> [Documento]
%%
El año en el que se arrojaban más bombas en Vietnam que en
toda la II Guerra Mundial; el año en el que trabajadores afroamericanos se
manifestaban llevando pancartas en las que se leía la obviedad no tan obvia
para los fanáticos de aquella impostada Tierra de la Libertad, pancartas que
decían: “I am a man” (soy un hombre); el año en que escuchamos elevarse en
lucha las voces contra “el trabajo a tiempo completo con salarios a tiempo
parcial”… Qué poco ha cambiado, digo, desde que en aquel 1968 todo se detuviera
y empezara a retroceder con una especie de inercia reaccionaria que aún nos arrebata.
El año en que Nguyễn Ngọc Loan, el tristemente famoso general
survietnamita, asesinó de un disparo en la cabeza en medio de una calle de
Saigón a un prisionero esposado, brutal ejecución recogida con espanto por un
cámara de la NBC.
%%
> [Registros de trabajo]
%%
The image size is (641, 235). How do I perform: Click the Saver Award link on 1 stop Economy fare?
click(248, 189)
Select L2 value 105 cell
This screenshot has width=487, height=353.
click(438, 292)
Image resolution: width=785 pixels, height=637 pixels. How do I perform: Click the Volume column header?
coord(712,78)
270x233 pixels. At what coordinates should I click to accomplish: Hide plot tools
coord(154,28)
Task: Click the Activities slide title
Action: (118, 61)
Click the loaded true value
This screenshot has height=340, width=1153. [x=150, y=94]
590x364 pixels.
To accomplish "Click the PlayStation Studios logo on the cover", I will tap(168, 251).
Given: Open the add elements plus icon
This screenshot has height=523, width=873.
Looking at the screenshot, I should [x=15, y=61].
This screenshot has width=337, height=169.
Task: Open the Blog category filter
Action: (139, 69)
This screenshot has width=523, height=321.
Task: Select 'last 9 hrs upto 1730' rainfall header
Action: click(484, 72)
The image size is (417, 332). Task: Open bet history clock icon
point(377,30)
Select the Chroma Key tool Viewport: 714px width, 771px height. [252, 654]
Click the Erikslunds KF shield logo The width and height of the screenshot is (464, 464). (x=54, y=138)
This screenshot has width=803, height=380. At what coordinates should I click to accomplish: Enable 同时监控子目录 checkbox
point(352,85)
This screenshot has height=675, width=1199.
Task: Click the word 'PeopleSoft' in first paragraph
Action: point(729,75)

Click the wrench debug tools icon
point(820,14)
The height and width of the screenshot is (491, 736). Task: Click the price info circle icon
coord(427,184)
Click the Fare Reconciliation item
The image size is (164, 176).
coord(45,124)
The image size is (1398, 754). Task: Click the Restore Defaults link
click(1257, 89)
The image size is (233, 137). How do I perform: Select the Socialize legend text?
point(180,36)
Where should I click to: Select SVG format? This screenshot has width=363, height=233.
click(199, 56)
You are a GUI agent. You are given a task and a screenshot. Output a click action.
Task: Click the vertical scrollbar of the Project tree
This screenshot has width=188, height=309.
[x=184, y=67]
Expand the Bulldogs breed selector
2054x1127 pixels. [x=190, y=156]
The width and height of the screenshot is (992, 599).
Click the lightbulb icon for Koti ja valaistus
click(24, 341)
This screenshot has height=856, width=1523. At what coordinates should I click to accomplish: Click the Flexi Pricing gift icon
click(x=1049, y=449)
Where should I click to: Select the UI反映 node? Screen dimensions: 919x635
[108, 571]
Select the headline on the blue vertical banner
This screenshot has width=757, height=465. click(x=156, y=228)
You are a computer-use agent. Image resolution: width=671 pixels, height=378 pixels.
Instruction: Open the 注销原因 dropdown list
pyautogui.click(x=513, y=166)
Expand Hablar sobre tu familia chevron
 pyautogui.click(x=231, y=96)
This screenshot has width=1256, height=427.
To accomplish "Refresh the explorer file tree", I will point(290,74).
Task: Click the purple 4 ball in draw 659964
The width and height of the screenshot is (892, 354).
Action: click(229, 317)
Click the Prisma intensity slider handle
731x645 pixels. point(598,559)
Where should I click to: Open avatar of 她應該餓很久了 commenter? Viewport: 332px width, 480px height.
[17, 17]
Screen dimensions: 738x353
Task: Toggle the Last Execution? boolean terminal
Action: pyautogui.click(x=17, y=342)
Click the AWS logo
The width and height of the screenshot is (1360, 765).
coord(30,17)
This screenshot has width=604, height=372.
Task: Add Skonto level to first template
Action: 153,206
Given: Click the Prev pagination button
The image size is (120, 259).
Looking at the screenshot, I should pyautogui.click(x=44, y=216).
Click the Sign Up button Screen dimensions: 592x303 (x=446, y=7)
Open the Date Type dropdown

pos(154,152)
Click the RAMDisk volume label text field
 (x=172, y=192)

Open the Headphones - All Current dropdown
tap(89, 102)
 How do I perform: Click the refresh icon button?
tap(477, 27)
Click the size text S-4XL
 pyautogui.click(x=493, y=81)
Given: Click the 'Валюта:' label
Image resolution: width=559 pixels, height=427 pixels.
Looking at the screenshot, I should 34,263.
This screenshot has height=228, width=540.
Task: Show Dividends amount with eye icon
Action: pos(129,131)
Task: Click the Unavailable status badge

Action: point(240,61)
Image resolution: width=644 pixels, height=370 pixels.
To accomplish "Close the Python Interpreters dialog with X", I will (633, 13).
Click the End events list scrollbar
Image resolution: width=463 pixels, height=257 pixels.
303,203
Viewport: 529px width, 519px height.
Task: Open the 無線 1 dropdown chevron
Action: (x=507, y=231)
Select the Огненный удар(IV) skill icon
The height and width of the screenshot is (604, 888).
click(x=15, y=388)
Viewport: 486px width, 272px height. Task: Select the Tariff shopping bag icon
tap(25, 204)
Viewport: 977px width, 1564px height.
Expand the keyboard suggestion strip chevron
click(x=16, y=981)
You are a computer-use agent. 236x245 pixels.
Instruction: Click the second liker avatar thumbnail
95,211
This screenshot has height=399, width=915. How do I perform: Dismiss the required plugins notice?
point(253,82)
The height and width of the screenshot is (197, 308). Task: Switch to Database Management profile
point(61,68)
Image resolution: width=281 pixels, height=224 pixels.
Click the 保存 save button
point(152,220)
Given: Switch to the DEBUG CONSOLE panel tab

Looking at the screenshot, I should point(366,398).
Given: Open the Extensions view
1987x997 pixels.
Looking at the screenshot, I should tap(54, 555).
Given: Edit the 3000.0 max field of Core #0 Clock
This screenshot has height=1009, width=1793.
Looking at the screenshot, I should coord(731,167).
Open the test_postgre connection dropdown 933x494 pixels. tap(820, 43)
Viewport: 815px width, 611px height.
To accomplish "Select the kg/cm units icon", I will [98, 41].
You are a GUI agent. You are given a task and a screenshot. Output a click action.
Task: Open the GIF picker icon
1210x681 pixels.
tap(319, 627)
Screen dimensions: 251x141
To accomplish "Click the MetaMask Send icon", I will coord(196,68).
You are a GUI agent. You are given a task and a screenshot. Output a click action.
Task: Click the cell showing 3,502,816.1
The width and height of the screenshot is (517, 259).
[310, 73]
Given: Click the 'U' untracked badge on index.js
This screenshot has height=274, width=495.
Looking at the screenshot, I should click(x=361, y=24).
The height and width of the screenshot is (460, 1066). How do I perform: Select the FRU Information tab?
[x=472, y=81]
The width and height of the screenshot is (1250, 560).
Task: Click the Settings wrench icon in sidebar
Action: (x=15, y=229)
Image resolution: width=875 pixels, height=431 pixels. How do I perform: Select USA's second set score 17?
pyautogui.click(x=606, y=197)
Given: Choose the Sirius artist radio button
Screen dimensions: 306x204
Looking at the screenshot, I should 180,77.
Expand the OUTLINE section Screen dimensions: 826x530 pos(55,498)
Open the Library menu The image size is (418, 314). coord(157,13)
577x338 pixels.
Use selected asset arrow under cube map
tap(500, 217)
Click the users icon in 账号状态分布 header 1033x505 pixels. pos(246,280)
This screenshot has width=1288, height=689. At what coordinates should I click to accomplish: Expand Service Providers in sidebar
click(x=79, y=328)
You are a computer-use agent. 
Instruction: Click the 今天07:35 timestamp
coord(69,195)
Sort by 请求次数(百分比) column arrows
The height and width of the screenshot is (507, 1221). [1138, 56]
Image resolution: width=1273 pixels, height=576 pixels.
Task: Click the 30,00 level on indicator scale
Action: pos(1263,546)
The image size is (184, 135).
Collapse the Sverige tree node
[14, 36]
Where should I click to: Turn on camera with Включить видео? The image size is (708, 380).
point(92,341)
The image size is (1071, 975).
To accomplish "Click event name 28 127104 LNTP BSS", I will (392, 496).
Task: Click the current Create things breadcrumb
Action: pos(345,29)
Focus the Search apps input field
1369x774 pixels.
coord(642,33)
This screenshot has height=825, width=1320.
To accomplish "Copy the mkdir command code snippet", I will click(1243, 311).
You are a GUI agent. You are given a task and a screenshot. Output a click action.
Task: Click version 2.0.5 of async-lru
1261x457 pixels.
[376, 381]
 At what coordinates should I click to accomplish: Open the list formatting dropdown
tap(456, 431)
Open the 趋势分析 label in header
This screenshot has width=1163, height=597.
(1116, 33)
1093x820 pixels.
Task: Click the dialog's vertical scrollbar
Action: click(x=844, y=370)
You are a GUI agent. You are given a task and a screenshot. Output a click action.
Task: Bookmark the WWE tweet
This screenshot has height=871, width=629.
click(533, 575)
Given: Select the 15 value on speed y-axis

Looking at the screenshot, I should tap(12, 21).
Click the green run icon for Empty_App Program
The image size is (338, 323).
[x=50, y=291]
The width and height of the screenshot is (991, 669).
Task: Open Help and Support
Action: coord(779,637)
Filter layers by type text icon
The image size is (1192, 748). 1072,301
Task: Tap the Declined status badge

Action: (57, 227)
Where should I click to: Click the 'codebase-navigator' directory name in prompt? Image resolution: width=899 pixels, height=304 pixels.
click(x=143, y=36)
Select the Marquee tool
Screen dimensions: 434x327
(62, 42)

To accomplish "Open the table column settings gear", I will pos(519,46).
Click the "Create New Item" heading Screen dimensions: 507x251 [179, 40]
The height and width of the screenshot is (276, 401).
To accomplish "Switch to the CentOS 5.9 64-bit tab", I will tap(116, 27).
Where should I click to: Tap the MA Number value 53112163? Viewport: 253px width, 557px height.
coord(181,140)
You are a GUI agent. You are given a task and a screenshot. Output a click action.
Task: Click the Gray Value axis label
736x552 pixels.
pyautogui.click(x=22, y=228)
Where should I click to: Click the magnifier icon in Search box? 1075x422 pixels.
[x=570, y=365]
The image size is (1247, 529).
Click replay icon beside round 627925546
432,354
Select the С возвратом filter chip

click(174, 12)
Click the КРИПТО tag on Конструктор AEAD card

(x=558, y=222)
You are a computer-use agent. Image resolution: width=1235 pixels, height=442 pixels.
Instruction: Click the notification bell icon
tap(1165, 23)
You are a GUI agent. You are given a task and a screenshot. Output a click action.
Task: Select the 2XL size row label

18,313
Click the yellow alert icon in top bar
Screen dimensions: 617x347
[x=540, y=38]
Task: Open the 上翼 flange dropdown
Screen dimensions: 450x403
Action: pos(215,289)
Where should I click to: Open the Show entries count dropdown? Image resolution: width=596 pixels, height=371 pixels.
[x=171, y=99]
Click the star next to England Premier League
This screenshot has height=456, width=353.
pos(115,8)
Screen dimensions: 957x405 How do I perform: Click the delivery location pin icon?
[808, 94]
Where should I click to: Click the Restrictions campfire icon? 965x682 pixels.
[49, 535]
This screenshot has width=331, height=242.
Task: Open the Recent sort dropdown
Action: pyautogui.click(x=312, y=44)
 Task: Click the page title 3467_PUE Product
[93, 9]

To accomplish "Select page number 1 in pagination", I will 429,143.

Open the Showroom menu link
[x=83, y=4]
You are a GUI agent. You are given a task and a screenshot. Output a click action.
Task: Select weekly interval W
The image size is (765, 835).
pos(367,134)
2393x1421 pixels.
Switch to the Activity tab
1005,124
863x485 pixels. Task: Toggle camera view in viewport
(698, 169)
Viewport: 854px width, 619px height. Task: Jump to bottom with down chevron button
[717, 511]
%%
> [Tareas por realizar]
A) Copia el pasaje del documento sobre 1968 desde "El año en que Nguyễn" hasta "cámara de la NBC." y sustituye "prisionero" por "detenido".
B) ¿Cuántas líneas de los registros contienen la palabra "list"? Responde únicamente con el número.

> [Soluciones completas]
A)
El año en que Nguyễn Ngọc Loan, el tristemente famoso general
survietnamita, asesinó de un disparo en la cabeza en medio de una calle de
Saigón a un detenido esposado, brutal ejecución recogida con espanto por un
cámara de la NBC.

B) 3